● **The task**: Repeat the following data line for line, without changing anything.

● **Supplied data**:
-*-

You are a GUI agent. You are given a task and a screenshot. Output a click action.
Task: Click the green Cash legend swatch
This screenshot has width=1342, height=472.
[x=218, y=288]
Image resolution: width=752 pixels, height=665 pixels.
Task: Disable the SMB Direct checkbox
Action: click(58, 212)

-*-

● **Reply**:
You are a GUI agent. You are given a task and a screenshot. Output a click action.
Task: Click the green Cash legend swatch
This screenshot has width=1342, height=472.
[x=218, y=288]
Image resolution: width=752 pixels, height=665 pixels.
Task: Disable the SMB Direct checkbox
Action: click(58, 212)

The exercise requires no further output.